Using rocprof-sys-causal with other launchers like mpirun
^^^^^^^^^^^^^^^^^^^^^^^^^^^^^^^^^^^^^^^^^^^^^^^^^^^^^^^^^^^^^^^^^^^^

The ``rocprof-sys-causal`` executable is intended to assist with application replay
and is designed to always be at the start of the command line as the primary process.
``rocprof-sys-causal`` typically adds a ``LD_PRELOAD`` of the ROCm Systems Profiler libraries
into the environment before launching the command to inject the functionality
required to start the causal profiling tooling. However, this is problematic
when the target application for causal profiling uses a launcher, in which case
it is listed as an argument rather than as the main application. For example,
``foo`` is the target application for profiling, but the command to run it is
``mpirun -n 2 foo``. Running the command ``rocprof-sys-causal -- mpirun -n 2 foo``
applies the causal profiling to ``mpirun`` instead of ``foo``.

``rocprof-sys-causal`` remedies this by providing a command-line option ``-l` / `--launcher``
to indicate the target application is using a launcher script/executable. The
argument to the command-line option is the name of, or regular expression for, the target application
on the command line. When ``--launcher`` is used, ``rocprof-sys-causal`` generates
all the replay configurations and runs them but delays adding the ``LD_PRELOAD``. Instead it
inserts a call to itself into the command line right before the target
application. This recursive call inherits the configuration from
the parent ``rocprof-sys-causal`` executable, inserts an ``LD_PRELOAD`` into the environment,
and calls ``execv`` to replace itself with the new process launched by the target
application.
_ _ _ _ _
## Task requirements
1. In the passage on using rocprof-sys-causal with launchers, what does the recursive call invoke to replace itself with the new process launched by the target application?
2. Reproduce the passage on using rocprof-sys-causal with launchers, starting with "Using rocprof-sys-causal with" and going on through "the primary process.", substituting "main process" for "primary process".
3. Please extend the passage on using rocprof-sys-causal with launchers, picking up after its final sentence.

## Data shown
_ _ _ _ _
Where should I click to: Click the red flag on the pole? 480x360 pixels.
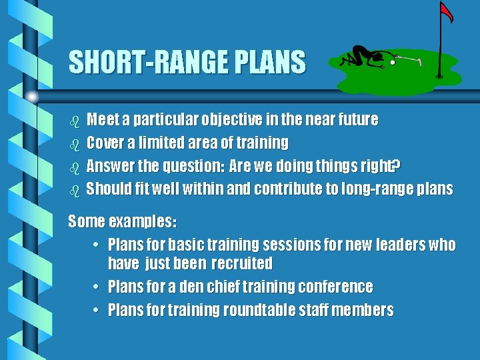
_ _ _ _ _
## Responses in order
1. It calls execv.

2.
Using rocprof-sys-causal with other launchers like mpirun
^^^^^^^^^^^^^^^^^^^^^^^^^^^^^^^^^^^^^^^^^^^^^^^^^^^^^^^^^^^^^^^^^^^^

The ``rocprof-sys-causal`` executable is intended to assist with application replay
and is designed to always be at the start of the command line as the main process.

3.
In other words, the following command:

.. code-block:: shell

   rocprof-sys-causal -l foo -n 3 -- mpirun -n 2 foo`

Effectively results in:

.. code-block:: shell

   mpirun -n 2 rocprof-sys-causal -- foo
   mpirun -n 2 rocprof-sys-causal -- foo
   mpirun -n 2 rocprof-sys-causal -- foo

Visualizing the causal output
-------------------------------------------------------------------------

ROCm Systems Profiler generates ``causal/experiments.json`` and ``causal/experiments.coz`` in
``${ROCPROFSYS_OUTPUT_PATH}/${ROCPROFSYS_OUTPUT_PREFIX}``. Visit
`plasma-umass.org/coz <https://plasma-umass.org/coz/>`_ to open the ``*.coz`` file.

ROCm Systems Profiler versus Coz
=======================================

This comparison is intended for readers who are familiar with the
`Coz profiler <https://github.com/plasma-umass/coz>`_.
ROCm Systems Profiler provides several additional features and utilities for causal profiling:

.. csv-table::
   :header: "Feature", "Coz", "ROCm Systems Profiler", "Notes"
   :widths: 20, 60, 60, 30

   "Debug info", "requires debug info in DWARF v3 format (``-gdwarf-3``)", "optional, supports any DWARF format version", "See Note #1 below"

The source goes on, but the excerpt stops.